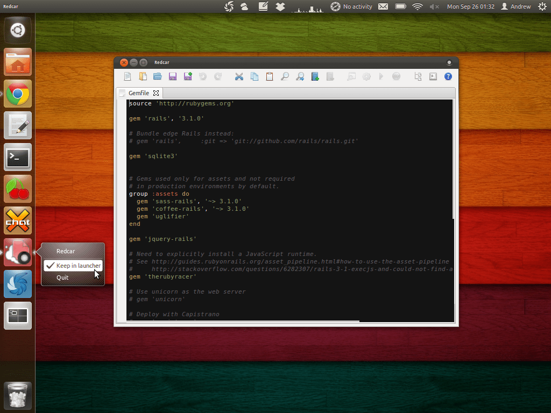Switch to the Gemfile tab
Viewport: 551px width, 413px height.
139,92
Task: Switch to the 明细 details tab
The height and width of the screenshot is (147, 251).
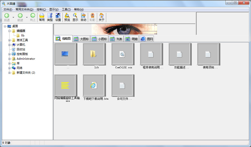Action: pyautogui.click(x=132, y=39)
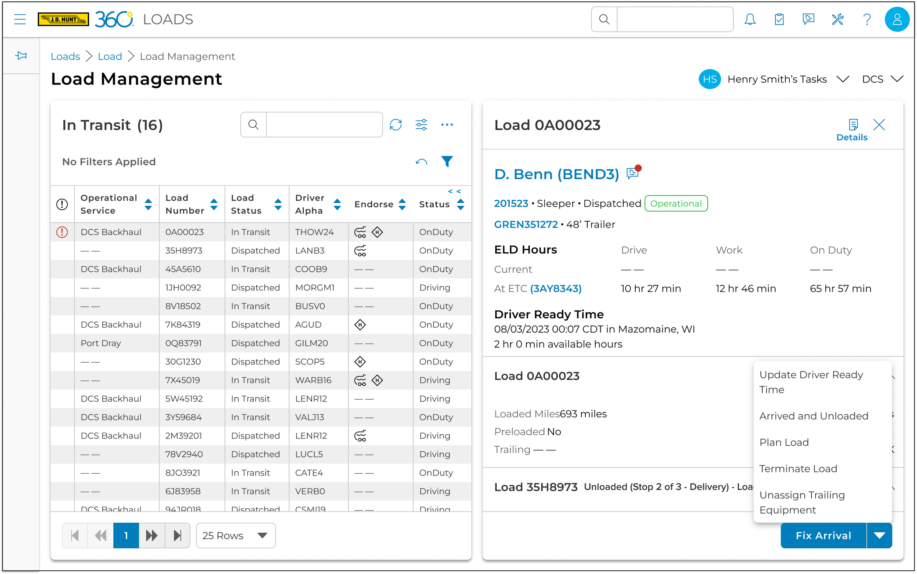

■ ■ ■ ■ ■ ■ ■

▸ **WHAT TO PRODUCE**
List each of the rows above that contains the word "width", copying those rows in full. Case counts.

▸ **SOLVED EXERCISE**
Viewport: 551px width, 413px height.
The height and width of the screenshot is (147, 251).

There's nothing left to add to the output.